Soweit er als Frage grundsätzlicher Bedeutung zunächst die Frage aufwirft, ob in einem Verfahren, das Leistungen der Eingliederungshilfe betrifft, der Wert des Beschwerdegegenstandes nach dem Wert der vom Antragsteller bezeichneten Leistung zu bemessen ist, wenn dieser bereits in seinem Antrag nach § 108 Abs 1 SGB IX mitteile, durch welche Leistung sein Bedarf nach seiner Auffassung gedeckt werde, wird schon nur schwer verständlich, welche Frage im Zusammenhang mit der von ihm erhobenen Feststellungsklage aus seiner Sicht zu klären ist. Er stellt sodann selbst unter Hinweis auf höchstrichterliche Rechtsprechung dar (BSG vom 24.8.2017 - B 4 AS 223/17 B - RdNr 3), § 144 Abs 1 Nr 1 SGG sei auch bei der Feststellungsklage (§ 55 SGG) zu beachten, wenn das Rechtsverhältnis eine Geldleistung zum Gegenstand habe, deren Wert 750 Euro nicht übersteigt. Es komme im Ergebnis darauf an, ob der Wert des Beschwerdegegenstandes bereits im Streit um eine Feststellung abschließend beziffert werden könne, oder ob der Wert der Ansprüche, die aus einer Feststellung erwachsen könnten, unbestimmt sei bzw sich durch spätere Ermittlungen oder neu hinzutretende Tatsachen noch ändern könne. Unabhängig davon, ob die von ihm zitierte Rechtsprechung des 12. Senats des BSG vorliegend einschlägig ist, wird angesichts dieser Ausführungen aber nicht deutlich, wo noch Klärungsbedürftigkeit bestehen soll. Seine weiteren Ausführungen, der Wert des Beschwerdegegenstandes könne im Recht der Eingliederungshilfe unter keinem denkbaren Gesichtspunkt vor Abschluss der Bedarfsermittlung, in aller Regel wohl frühestens nach Abschluss des Gesamtplanverfahrens bestimmt werden, lassen schließlich jede geordnete Auseinandersetzung mit der maßgeblichen Rechtslage vermissen. Seine Annahme, Gesamtplanverfahren und Bewilligung der einzelnen Teilhabeleistung bauten zwingend aufeinander auf, macht nicht im Ansatz die von ihm gezogenen Schlussfolgerungen im Anwendungsbereich des § 144 SGG nachvollziehbar.

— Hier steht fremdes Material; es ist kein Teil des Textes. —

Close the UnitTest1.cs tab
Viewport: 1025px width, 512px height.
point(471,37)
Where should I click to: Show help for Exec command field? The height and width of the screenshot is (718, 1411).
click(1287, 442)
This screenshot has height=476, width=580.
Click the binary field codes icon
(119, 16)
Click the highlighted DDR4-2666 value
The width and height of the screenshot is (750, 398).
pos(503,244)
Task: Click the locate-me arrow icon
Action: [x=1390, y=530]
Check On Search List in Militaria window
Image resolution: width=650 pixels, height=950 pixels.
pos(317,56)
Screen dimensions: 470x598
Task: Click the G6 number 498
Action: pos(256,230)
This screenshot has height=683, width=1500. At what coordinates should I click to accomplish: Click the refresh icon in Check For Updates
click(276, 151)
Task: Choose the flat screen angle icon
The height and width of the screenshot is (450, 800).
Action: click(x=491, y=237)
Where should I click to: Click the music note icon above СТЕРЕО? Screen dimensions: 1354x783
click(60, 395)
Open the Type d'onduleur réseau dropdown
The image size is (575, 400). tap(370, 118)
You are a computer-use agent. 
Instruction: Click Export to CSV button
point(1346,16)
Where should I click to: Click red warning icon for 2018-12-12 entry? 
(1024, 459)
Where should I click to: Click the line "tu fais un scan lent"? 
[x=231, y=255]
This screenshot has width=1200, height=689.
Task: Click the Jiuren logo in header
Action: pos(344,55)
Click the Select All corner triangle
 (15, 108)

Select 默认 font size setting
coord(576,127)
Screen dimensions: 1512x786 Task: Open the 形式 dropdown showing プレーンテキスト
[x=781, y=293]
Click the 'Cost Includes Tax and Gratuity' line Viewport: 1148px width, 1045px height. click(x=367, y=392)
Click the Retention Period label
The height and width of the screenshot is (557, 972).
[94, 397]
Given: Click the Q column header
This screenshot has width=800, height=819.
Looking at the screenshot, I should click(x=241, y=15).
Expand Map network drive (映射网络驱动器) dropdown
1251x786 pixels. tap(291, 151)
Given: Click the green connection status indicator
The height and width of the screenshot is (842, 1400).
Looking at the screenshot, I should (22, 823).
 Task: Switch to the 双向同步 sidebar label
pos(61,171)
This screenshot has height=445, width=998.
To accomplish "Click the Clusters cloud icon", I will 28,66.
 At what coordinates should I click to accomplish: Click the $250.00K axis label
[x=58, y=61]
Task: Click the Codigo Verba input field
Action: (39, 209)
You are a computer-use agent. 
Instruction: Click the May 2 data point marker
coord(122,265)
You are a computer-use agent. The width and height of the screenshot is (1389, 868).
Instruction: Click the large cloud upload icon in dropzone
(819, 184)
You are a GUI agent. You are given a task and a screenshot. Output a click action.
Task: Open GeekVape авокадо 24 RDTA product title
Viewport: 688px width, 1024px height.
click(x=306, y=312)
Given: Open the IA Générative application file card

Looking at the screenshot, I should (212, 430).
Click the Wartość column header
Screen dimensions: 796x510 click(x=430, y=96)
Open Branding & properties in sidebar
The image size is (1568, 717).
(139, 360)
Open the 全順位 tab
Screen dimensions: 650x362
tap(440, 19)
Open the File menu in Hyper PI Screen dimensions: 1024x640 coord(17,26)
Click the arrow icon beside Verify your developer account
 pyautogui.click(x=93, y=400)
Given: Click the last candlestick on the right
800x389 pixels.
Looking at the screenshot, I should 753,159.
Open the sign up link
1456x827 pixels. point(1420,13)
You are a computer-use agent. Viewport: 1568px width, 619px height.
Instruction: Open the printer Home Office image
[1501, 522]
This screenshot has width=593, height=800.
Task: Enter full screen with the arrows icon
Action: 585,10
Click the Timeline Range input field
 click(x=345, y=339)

Ob der Kläger mit der weiteren von ihm aufgeworfenen Frage, ob die Regelung des § 56a SGG der Zulässigkeit der auf Nichtbestehen einer Mitwirkungspflicht gerichteten Feststellungsklage entgegensteht, eine Frage grundsätzlicher Bedeutung formuliert hat, ist nicht entscheidungserheblich.
Stützt das LSG seine Entscheidung kumulativ auf mehrere Gründe, von denen jeder für sich genommen das Entscheidungsergebnis trägt, so kommt eine Zulassung der Revision nur in Betracht, wenn hinsichtlich jeder dieser Begründungsstränge ein Zulassungsgrund vorliegt (stRspr; zB BSG vom 29.11.2017 - B 6 KA 51/17 B - RdNr 16). Mit der Beschwerde muss dann für jede Begründung ein Zulassungsgrund formgerecht gerügt werden (vgl nur BSG vom 16.1.2023 - B 9 V 18/22 B - RdNr 13; BSG vom 18.1.2012 - B 8 SO 36/11 B - RdNr 5). Da der Kläger das Ergebnis, die Berufung sei angesichts des Werts des Beschwerdegegenstandes unzulässig, nicht mit durchgreifenden Rügen angegriffen hat, kommt es auf die Frage, ob einem Sachurteil auch die Regelung des § 56a SGG entgegensteht, nicht mehr an.
Die Kostenentscheidung beruht auf der entsprechenden Anwendung des § 193 SGG.